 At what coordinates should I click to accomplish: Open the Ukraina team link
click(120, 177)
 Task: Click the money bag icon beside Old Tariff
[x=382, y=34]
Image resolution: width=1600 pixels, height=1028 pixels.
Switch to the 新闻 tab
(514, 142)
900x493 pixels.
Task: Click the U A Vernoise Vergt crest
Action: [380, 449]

____

Rewrite every line of the items above as a JSON list of strings, with one string per line and any blank lines omitted.

### [OUTPUT OF THE EXERCISE]
[
  " At what coordinates should I click to accomplish: Open the Ukraina team link",
  "click(120, 177)",
  " Task: Click the money bag icon beside Old Tariff",
  "[x=382, y=34]",
  "Image resolution: width=1600 pixels, height=1028 pixels.",
  "Switch to the 新闻 tab",
  "(514, 142)",
  "900x493 pixels.",
  "Task: Click the U A Vernoise Vergt crest",
  "Action: [380, 449]"
]